Update: Microsoft rethinks latest security patch
Upgrades fix for Outlook from 'important' to 'critical'
March 10, 2004 12:00 PM ETIDG News Service -
One day after releasing a trio of security patches, Microsoft Corp. is upgrading the seriousness of one of those fixes to "critical."
The software update attached to security bulletin MS04-009 was initially described as an "important" patch (see story). The change follows "continued evaluation" by Microsoft's Security Response Center, a company spokesman wrote in an e-mail today.
Microsoft defines "critical" bulletins as those concerning software vulnerabilities that, if exploited, "could allow the propagation of an Internet worm without user action." "Important" bulletins concern vulnerabilities that, if exploited, "could result in compromise of the confidentiality, integrity, or availability of users' data, or of the integrity or availability of processing resources," according to the company's Web site.
The change in severity for MS04-009 came after Microsoft learned of a "new attack scenario discovered after the bulletin's original release on March 9," the spokesman said in the e-mail.
MS04-009 fixes a problem with the way the Outlook e-mail software treats URLs that use the "mailto" tag, which allows Web page authors to insert links on Web pages that launch Outlook or other e-mail clients.
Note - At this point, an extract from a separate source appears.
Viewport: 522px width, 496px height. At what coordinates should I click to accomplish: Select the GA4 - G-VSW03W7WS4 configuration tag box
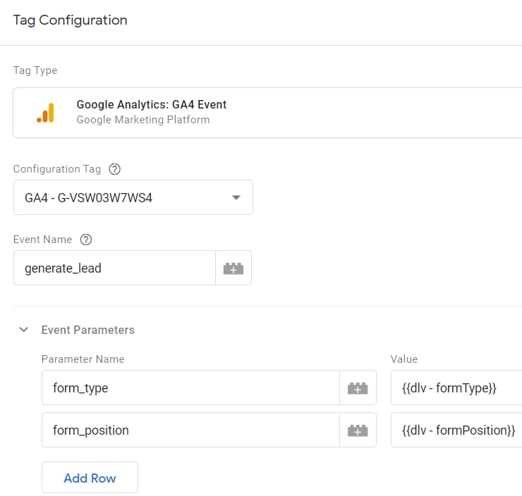120,198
A problem with the way Outlook interprets mailto URLs could allow an attacker to use a specially formatted mailto URL to gain access to files on an affected system or insert and run malicious computer code. The flaw is rated "important," Microsoft said.
Microsoft initially claimed that only computers with the Outlook Today home page were vulnerable to attack. Outlook Today is the home page only until an e-mail account is created, Microsoft said.
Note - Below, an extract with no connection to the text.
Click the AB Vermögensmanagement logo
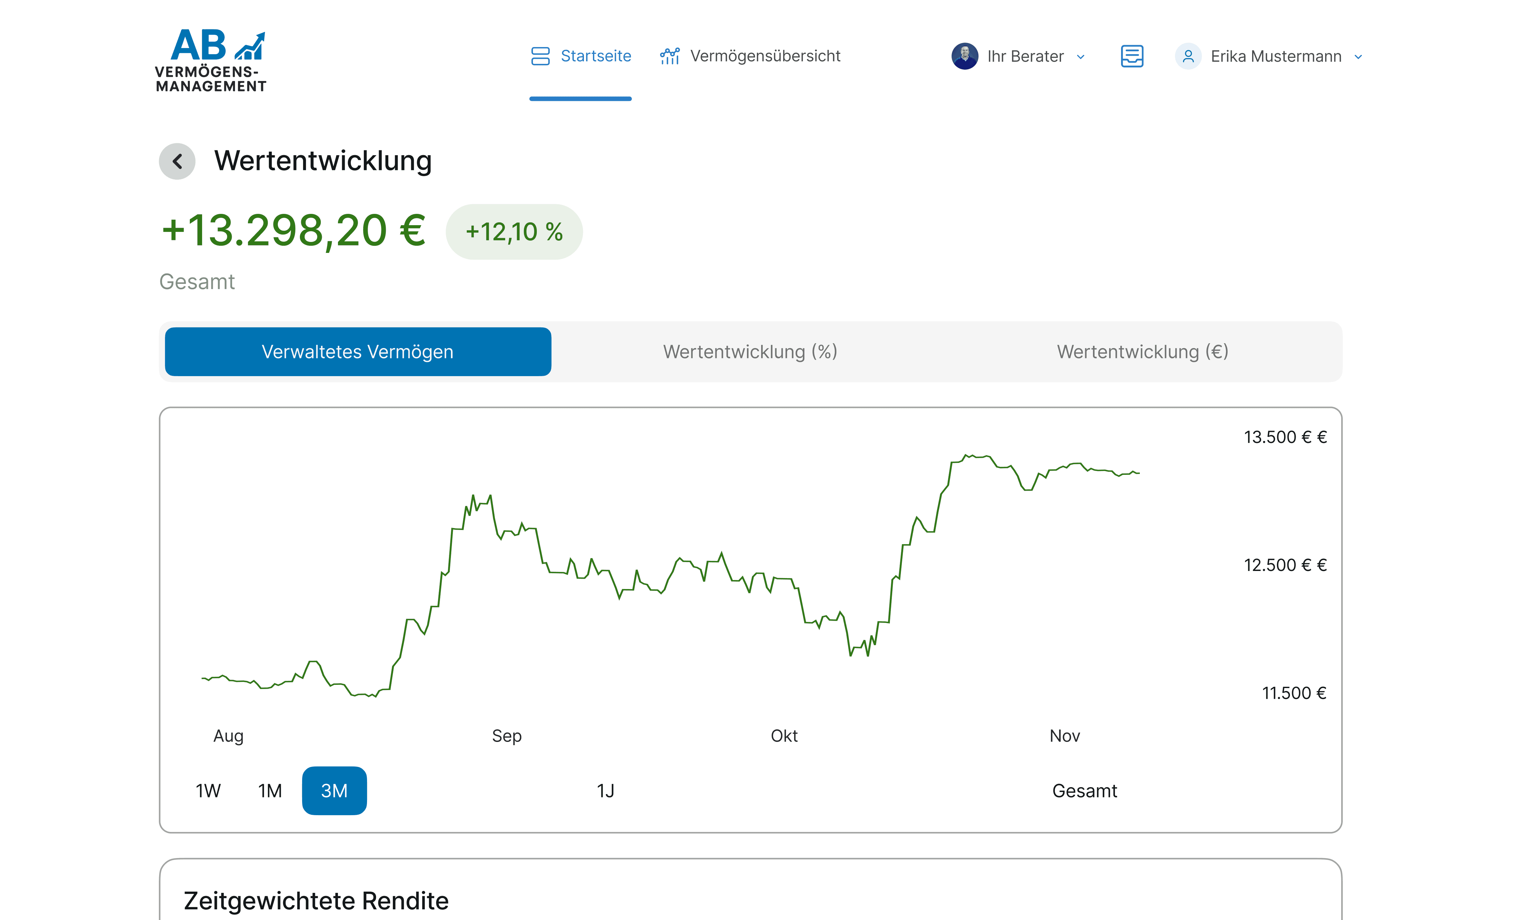Screen dimensions: 1521x920 [210, 60]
However, following release of the bulletin, Finnish security researcher Jouko Pynnonen, who discovered the vulnerability, informed the company that malicious hackers could attack vulnerable Outlook installations even if Outlook Today isn't the default home page, the spokesman said.
In a revised version of its security bulletin, Microsoft noted the discrepancy.
"This vulnerability could also affect users who do not have the 'Outlook Today' folder home page as their default home page in Outlook 2002," the company said.
The change in status doesn't affect the software patch. Microsoft customers who have already installed the security update don't need to take further action, Microsoft said.